### DOCUMENT SEGMENT
----

Explanation of Plate IV.

Figure a is a bas-relief of Nineveh, reproduced from Layard (Monuments of Nineveh, 2nd series, pl. xlv., fig. 3).

Figure b is taken from a Phœnician bowl discovered at Cærium by M. de Cesnola, and reproduced by M. Clermont-Ganneau (L’Imagerie phénicienne. Paris, 1880, pl. iv.).

Figure c comes from a Persian cylinder inscribed with Aramean characters, the property of M. Schlumberger, and reproduced by M. Ph. Berger (Gazette archéologique for 1888, p. 143).

Figure d belongs to a bowl which was found, together with products of Sassanian art, near the White Sea (J. R. Aspelin. Antiquités du Nord Finno-Ougrien. Helsingfors, fig. 610).

Figure e is copied from a capital of the temple of Athene at Priene (O. Rayet et A. Thomas. Milet et le golfe Latinique. Paris, 1887, pl. xlix., No. 5).

Figure f reproduces the ornamentation of an archaic vase of Athens belonging to the British Museum (Rayet et Collignon. Histoire de la céramique grecque, fig. 25).

----

### EXERCISE BRIEF
In the explanation of Plate IV, where was the bowl that figure d belongs to found?

### MATERIAL SUPPLIED
----

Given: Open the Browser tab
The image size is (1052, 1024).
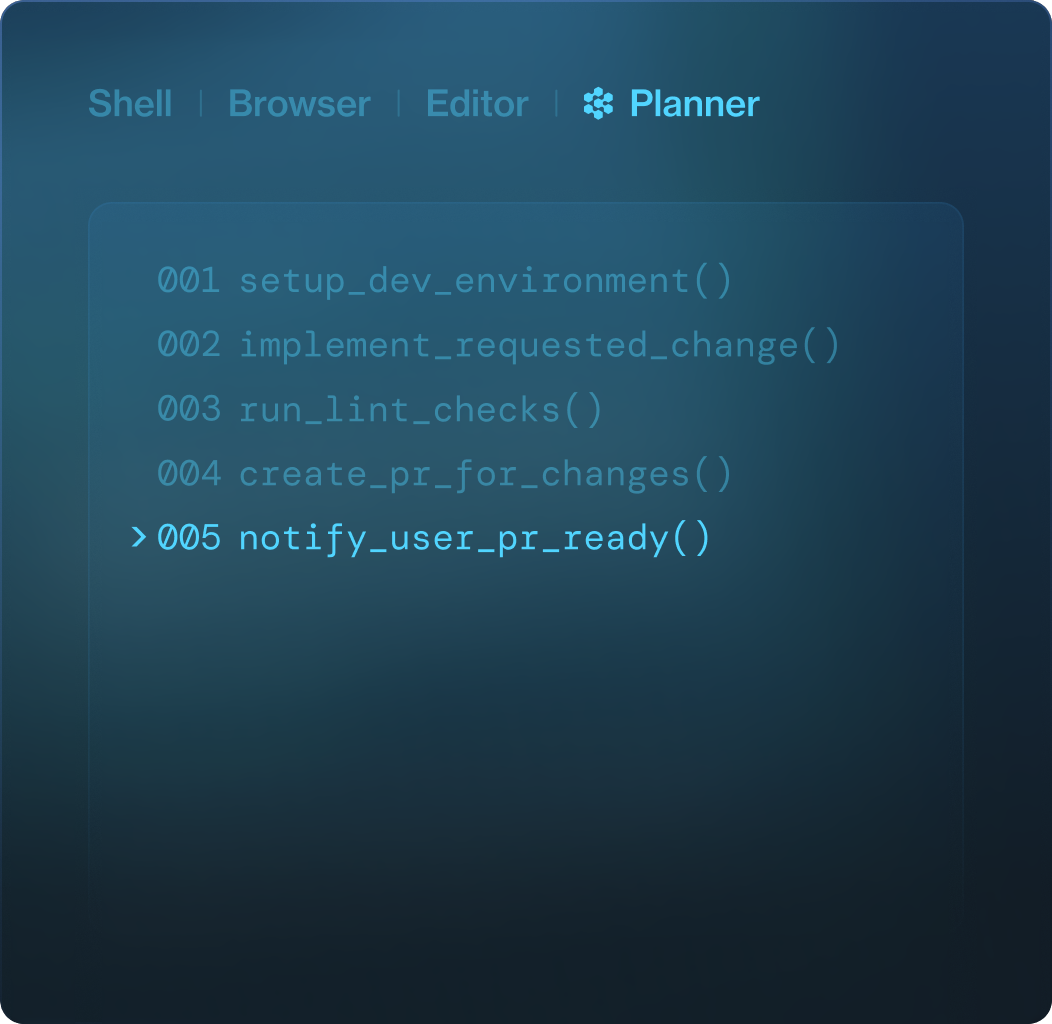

----

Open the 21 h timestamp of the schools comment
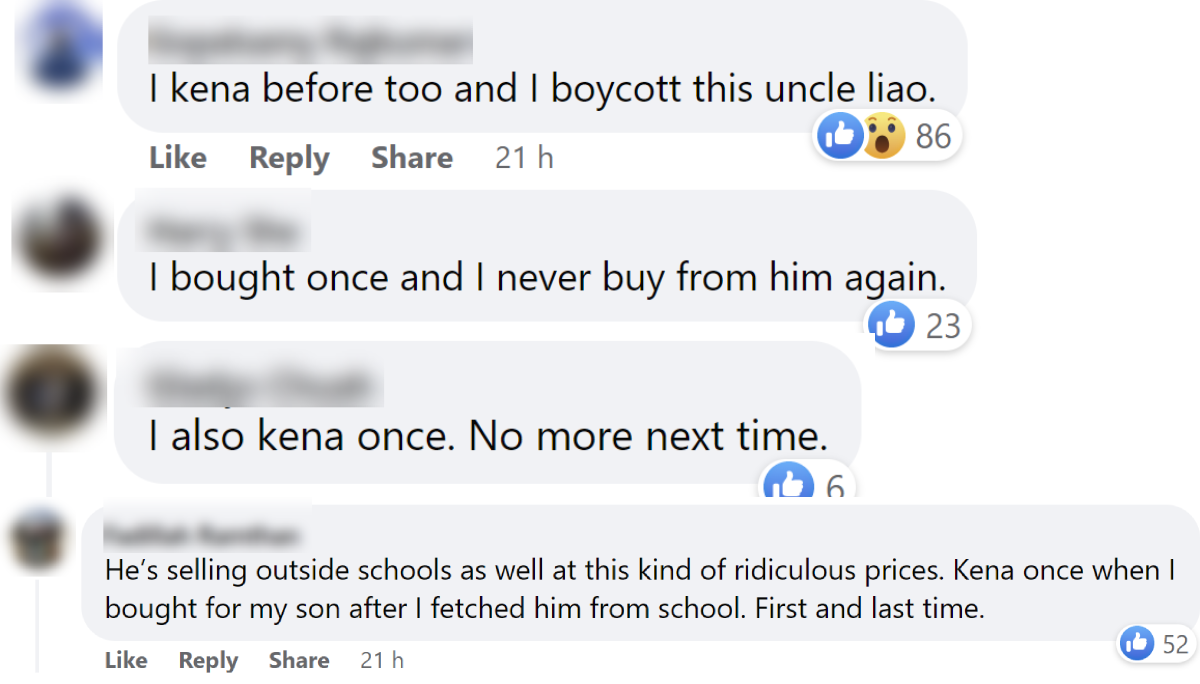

----

### REPLY
Near the White Sea, together with products of Sassanian art.